### Exercise prompt:
Extract every line of the rows below that contains the string "input", copying each one in full. Letter case counts, so a line qualifies only if it matches the string's capitalization.

--------------------------------------------------

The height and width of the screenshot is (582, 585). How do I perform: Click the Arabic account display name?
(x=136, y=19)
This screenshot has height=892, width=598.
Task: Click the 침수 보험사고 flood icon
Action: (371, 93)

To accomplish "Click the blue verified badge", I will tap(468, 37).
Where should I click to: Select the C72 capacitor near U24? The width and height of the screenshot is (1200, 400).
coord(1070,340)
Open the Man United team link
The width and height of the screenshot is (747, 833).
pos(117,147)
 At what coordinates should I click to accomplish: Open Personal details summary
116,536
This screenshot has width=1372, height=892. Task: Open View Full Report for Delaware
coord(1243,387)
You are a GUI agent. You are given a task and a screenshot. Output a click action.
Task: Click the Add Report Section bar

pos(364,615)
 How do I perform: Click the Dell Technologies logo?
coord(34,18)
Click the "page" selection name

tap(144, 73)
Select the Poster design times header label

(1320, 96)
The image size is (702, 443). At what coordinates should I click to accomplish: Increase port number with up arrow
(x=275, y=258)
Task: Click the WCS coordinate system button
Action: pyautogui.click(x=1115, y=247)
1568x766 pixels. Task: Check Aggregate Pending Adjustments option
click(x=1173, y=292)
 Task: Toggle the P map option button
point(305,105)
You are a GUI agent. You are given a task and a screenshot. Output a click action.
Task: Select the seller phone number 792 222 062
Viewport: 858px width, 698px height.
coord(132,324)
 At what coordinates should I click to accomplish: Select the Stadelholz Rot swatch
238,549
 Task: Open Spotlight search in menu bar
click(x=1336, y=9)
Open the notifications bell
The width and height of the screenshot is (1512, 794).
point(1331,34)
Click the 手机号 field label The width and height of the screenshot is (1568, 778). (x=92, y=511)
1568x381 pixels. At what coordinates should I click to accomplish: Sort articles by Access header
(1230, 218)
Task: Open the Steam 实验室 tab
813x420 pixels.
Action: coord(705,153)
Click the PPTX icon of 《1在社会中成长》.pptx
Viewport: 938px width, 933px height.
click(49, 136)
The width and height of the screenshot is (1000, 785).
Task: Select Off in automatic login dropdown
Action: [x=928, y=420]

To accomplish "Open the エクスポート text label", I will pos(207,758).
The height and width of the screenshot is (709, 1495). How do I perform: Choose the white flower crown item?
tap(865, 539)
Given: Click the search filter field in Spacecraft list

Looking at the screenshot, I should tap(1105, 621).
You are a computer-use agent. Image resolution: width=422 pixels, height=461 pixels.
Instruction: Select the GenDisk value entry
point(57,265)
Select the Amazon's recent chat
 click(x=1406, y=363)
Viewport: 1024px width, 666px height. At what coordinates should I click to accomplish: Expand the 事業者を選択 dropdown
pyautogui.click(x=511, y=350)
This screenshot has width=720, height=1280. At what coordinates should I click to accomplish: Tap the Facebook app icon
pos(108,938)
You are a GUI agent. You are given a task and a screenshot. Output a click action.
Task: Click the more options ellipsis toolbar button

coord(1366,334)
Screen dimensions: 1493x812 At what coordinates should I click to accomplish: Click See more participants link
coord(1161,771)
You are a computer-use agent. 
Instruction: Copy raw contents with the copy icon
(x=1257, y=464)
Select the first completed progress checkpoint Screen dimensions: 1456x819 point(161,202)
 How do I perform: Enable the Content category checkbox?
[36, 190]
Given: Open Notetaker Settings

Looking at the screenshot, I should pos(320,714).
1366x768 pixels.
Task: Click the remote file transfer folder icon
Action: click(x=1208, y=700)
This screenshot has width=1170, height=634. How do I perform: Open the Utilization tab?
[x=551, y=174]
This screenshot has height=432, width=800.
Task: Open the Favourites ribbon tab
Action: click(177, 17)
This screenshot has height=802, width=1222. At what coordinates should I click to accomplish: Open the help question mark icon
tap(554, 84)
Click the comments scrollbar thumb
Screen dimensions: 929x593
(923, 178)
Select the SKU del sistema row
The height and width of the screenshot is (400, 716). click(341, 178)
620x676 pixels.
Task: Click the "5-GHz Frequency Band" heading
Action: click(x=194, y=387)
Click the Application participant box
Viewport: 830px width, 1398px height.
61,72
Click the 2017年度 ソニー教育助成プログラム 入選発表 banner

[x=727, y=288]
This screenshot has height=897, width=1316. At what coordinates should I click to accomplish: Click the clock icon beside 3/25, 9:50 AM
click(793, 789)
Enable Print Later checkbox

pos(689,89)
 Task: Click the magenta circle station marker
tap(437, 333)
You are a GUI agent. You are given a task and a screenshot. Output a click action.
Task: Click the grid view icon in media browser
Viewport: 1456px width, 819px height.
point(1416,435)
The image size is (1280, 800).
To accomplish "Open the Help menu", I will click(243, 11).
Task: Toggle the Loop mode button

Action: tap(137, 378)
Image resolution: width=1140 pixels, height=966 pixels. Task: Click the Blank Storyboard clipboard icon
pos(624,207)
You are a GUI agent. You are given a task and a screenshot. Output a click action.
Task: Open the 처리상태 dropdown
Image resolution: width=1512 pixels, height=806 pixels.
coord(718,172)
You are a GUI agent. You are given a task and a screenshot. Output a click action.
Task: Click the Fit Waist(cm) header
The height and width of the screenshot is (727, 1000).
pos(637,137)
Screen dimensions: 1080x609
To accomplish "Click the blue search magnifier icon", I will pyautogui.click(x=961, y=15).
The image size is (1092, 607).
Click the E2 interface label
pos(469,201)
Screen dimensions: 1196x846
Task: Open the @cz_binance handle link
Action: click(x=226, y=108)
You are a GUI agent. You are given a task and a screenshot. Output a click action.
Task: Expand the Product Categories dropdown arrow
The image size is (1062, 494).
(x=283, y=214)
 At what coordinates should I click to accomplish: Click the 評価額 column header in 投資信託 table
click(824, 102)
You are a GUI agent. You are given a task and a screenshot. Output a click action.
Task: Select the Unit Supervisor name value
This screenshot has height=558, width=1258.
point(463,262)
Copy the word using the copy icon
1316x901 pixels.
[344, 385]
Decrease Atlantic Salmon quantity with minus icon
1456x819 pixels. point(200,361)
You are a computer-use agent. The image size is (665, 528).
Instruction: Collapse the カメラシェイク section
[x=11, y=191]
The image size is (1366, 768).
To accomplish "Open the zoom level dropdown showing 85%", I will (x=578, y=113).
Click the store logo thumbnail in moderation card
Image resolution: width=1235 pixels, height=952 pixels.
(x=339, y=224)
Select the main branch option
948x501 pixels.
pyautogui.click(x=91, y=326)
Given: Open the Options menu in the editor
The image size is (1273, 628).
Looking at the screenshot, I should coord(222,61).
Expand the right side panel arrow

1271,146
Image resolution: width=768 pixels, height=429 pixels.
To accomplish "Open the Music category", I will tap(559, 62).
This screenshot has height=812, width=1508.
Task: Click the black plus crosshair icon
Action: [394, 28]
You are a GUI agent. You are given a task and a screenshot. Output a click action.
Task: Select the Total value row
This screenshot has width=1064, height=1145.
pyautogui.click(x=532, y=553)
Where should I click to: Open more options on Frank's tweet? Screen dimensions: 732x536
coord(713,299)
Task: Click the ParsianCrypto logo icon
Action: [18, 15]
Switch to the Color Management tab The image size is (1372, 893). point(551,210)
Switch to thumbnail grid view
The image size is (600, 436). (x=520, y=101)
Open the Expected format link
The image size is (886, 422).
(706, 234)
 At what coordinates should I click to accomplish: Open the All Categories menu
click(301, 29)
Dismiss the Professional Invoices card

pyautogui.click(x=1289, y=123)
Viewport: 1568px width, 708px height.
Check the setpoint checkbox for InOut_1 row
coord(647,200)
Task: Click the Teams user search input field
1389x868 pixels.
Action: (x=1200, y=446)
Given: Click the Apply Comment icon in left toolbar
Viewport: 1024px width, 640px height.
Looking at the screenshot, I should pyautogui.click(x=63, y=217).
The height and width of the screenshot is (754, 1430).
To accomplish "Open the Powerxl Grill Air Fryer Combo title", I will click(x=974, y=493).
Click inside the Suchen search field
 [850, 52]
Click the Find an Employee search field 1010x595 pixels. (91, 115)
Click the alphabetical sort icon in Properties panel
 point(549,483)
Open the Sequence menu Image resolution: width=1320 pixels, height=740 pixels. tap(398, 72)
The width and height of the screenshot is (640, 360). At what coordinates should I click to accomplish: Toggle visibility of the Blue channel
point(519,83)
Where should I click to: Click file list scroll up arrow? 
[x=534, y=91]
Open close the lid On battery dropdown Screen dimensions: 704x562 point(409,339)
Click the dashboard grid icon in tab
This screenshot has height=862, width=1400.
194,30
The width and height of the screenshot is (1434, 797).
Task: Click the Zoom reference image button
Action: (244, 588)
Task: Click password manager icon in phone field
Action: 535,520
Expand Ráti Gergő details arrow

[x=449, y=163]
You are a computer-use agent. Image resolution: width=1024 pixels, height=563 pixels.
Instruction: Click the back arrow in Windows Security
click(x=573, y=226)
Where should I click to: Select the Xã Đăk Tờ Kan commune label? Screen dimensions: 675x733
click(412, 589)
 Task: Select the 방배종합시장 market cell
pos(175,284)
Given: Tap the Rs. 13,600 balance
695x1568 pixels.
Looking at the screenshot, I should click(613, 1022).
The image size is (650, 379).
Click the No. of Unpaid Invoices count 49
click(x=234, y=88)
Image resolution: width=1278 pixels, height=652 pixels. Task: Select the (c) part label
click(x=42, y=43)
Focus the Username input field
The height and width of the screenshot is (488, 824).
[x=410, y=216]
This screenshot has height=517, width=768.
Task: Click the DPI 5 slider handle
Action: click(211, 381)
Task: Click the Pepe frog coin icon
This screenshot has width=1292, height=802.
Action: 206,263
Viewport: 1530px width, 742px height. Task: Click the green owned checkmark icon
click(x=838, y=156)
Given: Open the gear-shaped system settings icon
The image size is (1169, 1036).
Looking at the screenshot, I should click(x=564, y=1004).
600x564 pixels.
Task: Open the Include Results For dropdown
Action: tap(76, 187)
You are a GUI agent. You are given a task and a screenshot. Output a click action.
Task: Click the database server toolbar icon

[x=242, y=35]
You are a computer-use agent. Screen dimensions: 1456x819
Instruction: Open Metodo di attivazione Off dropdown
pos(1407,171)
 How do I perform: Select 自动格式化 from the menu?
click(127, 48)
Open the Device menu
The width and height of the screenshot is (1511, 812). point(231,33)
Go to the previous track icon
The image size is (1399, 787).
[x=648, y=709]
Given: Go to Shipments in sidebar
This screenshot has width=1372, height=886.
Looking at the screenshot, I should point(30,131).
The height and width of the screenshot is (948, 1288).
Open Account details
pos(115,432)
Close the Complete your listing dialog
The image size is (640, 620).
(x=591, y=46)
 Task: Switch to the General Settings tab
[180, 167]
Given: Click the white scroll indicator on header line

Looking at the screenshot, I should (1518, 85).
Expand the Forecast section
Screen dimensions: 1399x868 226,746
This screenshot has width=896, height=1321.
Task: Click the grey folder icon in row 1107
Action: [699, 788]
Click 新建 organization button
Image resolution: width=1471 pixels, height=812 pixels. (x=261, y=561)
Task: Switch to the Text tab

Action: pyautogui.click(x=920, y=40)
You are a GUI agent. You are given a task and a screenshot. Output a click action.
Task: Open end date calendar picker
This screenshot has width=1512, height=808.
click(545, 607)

--------------------------------------------------

### Exercise response:
Task: Click the Teams user search input field
Focus the Username input field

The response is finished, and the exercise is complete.